* Start *

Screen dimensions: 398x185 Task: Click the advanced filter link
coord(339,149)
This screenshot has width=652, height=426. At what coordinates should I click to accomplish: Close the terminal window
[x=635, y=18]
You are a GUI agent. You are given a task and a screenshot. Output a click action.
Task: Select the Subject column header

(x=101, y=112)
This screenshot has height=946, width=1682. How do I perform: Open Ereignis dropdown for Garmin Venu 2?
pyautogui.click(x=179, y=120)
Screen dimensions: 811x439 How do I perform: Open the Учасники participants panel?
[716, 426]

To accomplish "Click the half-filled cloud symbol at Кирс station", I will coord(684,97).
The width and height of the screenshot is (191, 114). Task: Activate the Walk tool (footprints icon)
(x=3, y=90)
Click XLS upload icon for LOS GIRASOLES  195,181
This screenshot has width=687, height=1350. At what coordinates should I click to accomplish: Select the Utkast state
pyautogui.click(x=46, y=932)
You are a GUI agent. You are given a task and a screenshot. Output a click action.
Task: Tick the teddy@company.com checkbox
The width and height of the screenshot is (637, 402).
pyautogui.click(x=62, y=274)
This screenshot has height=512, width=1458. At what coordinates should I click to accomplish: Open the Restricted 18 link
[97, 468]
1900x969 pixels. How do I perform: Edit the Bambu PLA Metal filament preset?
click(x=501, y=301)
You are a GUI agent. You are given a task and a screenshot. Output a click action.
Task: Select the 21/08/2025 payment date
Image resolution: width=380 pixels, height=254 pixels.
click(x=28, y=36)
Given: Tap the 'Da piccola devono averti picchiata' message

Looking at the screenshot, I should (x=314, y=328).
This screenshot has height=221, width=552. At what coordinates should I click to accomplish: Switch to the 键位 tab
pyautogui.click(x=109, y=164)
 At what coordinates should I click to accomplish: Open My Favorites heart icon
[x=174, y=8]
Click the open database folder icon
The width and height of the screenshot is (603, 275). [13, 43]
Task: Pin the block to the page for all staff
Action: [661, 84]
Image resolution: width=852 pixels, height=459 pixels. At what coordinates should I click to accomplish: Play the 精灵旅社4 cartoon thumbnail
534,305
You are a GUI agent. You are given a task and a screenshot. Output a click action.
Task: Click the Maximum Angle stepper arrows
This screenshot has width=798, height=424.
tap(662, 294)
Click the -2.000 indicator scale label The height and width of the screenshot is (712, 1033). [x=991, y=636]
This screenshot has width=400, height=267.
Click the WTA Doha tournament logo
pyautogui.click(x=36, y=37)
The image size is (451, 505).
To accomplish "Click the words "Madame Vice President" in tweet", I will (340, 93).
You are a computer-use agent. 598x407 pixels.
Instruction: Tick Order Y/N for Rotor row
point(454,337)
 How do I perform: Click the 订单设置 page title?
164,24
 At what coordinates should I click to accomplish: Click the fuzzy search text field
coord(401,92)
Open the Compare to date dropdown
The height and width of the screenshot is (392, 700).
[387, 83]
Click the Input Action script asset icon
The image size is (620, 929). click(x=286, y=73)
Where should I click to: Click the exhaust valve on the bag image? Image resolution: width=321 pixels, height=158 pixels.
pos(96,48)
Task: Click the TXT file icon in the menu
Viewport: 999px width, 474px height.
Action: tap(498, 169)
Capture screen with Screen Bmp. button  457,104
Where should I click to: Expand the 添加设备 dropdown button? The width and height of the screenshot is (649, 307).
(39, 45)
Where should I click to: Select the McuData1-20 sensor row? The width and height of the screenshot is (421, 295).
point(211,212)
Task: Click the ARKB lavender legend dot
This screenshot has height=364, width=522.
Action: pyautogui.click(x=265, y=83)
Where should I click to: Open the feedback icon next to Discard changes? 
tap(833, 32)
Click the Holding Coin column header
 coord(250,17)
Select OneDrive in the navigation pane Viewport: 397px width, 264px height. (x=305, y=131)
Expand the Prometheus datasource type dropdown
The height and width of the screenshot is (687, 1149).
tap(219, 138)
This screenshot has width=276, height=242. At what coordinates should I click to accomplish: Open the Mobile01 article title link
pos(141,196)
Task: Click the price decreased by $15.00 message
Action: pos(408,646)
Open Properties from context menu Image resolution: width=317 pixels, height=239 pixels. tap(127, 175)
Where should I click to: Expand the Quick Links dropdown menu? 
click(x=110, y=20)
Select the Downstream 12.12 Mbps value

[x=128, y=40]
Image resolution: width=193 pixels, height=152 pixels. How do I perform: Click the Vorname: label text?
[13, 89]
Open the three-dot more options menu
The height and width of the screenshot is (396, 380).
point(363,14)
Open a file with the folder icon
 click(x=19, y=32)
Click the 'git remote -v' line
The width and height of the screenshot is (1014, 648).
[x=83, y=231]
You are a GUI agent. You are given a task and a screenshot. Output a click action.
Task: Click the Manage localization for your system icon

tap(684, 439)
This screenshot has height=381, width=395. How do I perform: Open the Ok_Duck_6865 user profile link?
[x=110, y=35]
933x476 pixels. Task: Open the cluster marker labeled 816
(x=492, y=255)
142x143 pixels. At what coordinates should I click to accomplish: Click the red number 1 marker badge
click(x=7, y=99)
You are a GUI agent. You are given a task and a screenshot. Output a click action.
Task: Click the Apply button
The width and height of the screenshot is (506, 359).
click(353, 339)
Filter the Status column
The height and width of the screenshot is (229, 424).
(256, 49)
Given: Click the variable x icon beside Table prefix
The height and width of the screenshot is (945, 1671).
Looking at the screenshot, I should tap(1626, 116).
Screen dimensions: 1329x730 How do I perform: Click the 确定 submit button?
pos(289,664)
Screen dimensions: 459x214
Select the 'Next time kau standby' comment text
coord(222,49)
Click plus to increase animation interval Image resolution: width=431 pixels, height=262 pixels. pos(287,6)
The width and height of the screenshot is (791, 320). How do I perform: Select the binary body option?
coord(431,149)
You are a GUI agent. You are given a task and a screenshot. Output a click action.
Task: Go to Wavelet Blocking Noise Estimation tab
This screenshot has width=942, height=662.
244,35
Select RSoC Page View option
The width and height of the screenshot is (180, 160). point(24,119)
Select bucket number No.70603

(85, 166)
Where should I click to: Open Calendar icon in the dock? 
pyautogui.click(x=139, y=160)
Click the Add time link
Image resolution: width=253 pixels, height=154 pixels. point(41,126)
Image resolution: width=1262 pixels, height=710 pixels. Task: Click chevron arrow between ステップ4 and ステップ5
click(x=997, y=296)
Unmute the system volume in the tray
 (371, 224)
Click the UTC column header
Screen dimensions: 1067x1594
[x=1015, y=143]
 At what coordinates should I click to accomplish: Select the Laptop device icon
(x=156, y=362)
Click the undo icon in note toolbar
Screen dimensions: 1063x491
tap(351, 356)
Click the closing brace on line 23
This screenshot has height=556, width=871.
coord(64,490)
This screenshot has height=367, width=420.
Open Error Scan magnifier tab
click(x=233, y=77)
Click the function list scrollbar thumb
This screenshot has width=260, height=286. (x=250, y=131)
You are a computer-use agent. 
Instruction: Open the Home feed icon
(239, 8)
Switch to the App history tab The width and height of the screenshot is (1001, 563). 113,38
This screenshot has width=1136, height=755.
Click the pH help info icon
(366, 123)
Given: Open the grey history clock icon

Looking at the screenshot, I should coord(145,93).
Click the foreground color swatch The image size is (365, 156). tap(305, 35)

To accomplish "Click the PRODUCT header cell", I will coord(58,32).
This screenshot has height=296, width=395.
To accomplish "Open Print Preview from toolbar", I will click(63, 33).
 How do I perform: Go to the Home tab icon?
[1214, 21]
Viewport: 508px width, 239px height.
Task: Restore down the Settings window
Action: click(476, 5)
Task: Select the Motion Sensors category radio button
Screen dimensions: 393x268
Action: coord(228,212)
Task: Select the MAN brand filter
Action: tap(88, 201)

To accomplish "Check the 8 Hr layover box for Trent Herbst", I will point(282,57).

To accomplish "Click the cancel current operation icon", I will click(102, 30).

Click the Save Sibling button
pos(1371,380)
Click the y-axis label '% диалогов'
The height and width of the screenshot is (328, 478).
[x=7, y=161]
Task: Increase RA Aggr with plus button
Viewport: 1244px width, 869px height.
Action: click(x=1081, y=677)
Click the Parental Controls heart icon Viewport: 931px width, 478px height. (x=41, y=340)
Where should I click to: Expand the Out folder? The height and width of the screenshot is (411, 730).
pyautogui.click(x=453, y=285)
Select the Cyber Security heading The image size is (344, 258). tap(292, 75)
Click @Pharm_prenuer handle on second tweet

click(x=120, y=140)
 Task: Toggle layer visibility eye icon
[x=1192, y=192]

* End *

GOAL
Reproduce the lines starting at the beginning of the records and ending at the line that contains "[x=635, y=18]", replacing "terminal window" with "browser window" and leaving everything else unchanged.

SOLUTION TO THE PROBLEM
Screen dimensions: 398x185 Task: Click the advanced filter link
coord(339,149)
This screenshot has width=652, height=426. At what coordinates should I click to accomplish: Close the browser window
[x=635, y=18]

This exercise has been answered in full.